Whilst the Japanese printmaker Hokusai is best known for his masterpiece “Under the Wave off Kanagawa”, dig a little deeper and you’ll find his wonderfully eerie ghost illustrations.
Trelawny explains, that as Hokusai got older, he became interested in Japanese folklore. This led to the artist’s sublime illustrated series entitled One Hundred Ghost Stories. These illustrations featured supernatural characters from Yokai storytelling.

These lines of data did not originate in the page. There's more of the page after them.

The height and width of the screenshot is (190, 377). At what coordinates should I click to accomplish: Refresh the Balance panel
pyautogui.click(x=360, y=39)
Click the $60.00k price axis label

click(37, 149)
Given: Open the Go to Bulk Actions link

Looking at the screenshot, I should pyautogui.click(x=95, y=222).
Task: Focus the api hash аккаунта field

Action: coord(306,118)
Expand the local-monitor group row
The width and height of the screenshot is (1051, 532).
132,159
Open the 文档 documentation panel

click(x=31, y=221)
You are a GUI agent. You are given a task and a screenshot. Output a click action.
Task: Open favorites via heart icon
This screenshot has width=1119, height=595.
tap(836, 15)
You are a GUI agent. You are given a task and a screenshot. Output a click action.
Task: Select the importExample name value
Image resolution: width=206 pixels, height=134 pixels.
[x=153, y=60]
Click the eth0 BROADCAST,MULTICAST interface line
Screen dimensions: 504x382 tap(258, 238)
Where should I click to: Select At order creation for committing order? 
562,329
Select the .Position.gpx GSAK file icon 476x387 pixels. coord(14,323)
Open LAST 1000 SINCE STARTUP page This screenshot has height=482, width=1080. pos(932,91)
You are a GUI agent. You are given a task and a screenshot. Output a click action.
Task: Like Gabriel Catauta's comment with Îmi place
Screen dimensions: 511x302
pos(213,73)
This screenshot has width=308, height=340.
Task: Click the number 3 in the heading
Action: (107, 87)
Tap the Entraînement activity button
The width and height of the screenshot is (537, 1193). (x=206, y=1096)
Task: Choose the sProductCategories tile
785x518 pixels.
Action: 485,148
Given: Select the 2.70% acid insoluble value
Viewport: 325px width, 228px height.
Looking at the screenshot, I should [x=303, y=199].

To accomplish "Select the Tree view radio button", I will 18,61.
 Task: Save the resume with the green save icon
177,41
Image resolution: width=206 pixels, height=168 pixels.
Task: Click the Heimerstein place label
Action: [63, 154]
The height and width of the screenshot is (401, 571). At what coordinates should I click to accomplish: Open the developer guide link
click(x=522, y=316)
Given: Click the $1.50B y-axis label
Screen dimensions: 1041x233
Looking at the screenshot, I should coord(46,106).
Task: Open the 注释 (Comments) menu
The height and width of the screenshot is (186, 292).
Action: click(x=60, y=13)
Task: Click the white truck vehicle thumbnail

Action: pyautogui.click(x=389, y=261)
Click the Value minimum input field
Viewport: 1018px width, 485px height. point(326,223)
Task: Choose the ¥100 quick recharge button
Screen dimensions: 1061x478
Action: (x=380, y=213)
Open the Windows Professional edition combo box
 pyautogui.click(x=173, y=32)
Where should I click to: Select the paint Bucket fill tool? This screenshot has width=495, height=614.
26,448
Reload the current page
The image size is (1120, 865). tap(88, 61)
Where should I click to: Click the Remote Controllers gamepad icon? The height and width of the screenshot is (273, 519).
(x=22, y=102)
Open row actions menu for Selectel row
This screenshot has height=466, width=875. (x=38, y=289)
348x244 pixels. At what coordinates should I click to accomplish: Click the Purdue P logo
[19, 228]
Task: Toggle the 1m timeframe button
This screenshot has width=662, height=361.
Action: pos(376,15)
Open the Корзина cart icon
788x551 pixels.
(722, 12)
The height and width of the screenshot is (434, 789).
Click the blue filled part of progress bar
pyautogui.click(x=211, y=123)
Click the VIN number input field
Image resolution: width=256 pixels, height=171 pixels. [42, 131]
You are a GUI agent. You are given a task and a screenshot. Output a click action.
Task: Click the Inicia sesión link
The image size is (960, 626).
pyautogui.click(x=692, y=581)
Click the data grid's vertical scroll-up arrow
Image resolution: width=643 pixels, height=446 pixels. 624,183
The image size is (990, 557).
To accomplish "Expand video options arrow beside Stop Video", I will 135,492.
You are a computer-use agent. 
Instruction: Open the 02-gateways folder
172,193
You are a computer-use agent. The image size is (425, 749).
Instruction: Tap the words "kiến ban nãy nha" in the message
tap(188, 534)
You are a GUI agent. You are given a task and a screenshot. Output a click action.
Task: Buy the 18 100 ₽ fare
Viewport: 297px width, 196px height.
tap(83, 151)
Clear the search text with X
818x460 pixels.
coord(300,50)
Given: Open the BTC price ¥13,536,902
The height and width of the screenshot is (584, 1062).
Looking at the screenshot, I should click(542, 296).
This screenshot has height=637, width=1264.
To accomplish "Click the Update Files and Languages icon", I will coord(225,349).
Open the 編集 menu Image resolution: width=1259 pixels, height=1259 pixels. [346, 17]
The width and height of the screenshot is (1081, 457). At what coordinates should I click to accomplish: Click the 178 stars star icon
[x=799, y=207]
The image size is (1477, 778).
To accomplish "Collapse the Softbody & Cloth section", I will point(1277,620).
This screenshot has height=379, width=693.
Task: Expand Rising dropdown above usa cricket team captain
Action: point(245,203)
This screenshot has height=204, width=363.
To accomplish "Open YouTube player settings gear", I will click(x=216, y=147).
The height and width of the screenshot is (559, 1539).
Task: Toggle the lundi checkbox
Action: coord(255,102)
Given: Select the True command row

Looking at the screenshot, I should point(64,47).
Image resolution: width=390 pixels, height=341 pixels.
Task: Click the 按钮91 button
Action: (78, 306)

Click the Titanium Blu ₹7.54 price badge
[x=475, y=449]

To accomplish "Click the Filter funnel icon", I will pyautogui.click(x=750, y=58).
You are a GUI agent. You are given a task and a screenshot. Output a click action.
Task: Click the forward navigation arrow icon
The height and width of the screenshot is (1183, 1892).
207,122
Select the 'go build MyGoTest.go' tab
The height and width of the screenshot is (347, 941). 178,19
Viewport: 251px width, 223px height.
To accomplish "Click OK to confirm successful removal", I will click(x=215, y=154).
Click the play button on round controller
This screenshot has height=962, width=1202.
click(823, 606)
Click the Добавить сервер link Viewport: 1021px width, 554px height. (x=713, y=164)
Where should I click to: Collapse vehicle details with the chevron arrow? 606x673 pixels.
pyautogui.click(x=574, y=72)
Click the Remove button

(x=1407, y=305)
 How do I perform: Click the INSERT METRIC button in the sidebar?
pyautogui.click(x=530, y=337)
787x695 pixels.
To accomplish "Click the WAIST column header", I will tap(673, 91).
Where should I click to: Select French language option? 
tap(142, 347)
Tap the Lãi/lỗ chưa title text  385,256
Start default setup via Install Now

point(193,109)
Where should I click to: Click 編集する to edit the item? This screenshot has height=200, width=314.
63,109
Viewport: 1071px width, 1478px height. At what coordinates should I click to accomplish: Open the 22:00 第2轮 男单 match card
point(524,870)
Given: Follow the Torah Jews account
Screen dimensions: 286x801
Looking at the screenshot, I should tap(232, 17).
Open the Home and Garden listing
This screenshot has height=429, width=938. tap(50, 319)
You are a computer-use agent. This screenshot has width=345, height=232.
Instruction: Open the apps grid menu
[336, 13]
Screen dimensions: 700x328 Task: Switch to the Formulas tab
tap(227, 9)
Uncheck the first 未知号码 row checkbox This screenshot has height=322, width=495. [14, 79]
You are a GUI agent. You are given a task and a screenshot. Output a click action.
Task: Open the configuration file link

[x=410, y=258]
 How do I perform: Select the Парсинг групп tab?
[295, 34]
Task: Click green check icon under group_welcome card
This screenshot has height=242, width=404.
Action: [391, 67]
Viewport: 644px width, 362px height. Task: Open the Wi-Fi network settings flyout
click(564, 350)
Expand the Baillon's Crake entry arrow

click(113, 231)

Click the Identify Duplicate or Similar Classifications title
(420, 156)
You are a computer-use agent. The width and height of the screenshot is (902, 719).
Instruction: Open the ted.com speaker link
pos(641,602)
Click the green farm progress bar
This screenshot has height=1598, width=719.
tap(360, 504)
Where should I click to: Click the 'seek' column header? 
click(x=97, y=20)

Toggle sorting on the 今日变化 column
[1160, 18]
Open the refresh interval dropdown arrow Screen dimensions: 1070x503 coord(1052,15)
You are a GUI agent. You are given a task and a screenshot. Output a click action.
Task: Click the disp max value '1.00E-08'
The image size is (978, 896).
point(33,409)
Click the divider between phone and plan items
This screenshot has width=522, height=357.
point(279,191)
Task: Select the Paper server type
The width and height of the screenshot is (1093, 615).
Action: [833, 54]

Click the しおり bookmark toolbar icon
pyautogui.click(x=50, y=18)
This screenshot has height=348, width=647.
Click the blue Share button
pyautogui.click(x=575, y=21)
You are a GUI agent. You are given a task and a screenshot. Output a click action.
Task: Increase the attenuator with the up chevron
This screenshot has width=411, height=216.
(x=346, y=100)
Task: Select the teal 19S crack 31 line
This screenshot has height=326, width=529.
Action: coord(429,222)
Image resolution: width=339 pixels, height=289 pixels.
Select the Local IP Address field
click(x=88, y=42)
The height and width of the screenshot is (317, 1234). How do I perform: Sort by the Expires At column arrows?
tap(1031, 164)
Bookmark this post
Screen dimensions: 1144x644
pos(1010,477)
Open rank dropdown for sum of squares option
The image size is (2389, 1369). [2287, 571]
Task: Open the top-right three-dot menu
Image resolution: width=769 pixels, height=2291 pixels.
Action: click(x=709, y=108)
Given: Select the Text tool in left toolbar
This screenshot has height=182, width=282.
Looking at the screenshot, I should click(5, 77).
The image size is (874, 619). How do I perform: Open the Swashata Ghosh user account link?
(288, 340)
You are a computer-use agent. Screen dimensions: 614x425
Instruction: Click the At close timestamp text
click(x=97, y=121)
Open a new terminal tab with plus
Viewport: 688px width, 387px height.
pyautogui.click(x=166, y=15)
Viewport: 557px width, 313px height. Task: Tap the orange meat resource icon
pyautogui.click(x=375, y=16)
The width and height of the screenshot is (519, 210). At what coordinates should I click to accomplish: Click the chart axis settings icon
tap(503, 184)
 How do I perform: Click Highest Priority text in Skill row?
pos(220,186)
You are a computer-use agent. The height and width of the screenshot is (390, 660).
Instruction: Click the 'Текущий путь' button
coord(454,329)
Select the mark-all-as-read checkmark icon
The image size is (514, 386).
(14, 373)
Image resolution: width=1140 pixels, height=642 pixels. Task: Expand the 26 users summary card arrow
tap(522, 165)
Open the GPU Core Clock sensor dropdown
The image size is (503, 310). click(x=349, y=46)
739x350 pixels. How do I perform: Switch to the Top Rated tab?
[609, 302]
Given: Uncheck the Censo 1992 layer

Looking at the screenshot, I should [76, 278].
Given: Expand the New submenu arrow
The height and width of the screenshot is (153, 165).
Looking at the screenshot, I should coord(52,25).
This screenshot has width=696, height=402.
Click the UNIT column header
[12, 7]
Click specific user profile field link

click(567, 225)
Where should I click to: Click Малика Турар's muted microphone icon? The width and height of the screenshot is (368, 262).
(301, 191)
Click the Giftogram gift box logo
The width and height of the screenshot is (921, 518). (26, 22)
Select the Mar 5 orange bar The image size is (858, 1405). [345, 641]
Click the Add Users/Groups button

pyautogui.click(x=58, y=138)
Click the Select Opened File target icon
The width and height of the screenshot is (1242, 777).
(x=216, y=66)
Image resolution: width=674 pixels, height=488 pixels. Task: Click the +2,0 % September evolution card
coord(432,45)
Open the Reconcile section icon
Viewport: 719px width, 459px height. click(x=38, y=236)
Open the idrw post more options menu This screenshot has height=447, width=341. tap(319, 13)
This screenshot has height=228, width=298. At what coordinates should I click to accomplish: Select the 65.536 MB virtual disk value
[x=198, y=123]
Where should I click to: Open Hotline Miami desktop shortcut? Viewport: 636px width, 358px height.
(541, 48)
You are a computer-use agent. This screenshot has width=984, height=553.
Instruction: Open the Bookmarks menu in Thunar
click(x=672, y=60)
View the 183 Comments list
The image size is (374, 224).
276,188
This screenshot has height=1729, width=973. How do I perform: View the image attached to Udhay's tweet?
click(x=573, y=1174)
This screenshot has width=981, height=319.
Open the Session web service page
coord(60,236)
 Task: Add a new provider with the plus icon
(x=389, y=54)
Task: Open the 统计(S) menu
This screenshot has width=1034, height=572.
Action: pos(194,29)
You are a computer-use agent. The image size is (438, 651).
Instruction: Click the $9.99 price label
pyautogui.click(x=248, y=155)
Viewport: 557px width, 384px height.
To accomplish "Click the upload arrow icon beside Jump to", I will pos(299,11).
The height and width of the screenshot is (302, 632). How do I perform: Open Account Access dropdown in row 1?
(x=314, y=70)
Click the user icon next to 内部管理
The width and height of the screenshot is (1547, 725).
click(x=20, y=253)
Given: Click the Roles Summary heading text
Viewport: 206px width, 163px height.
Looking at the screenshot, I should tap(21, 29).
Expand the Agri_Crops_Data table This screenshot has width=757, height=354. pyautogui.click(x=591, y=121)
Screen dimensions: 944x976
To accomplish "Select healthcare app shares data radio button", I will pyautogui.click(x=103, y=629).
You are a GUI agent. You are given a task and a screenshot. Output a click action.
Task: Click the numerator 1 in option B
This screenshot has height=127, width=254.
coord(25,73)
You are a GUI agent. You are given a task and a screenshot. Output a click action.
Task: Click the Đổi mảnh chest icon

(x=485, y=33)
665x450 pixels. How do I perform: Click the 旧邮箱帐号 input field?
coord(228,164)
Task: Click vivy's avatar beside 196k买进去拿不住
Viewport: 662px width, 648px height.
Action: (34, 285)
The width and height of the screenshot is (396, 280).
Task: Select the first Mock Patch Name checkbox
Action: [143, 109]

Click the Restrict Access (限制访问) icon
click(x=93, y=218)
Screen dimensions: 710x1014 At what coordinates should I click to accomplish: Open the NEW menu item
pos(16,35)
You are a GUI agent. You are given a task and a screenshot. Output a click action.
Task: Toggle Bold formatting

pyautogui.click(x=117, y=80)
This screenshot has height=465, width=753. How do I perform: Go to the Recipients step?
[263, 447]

As he grew into his old age, Hokusai became more and more interested in the supernatural. He spent much of his time making prints featuring frightening ghosts from folklore. Or as they are referred to in Japan, Yokai. Yokai are weird and mysterious beings. Eerie apparitions that inhabit supernatural Japan. There s no word in English that accurately conveys the meaning of Yokai, in Japanese the term refers to things that are both strange and beautiful.
Trelawny also shares his incredible admiration for the artist.
You might be able to tell by now, but Hokusai is one of my favourite artists and whilst his woodblock landscapes get the most praise, there s something so wonderfully eerie about his ghost prints.There is nothing quite like them, so animated and strange. Through his spectral Yokai, Hokusai hint at wonders, and horrors, that lurk behind our everyday lives.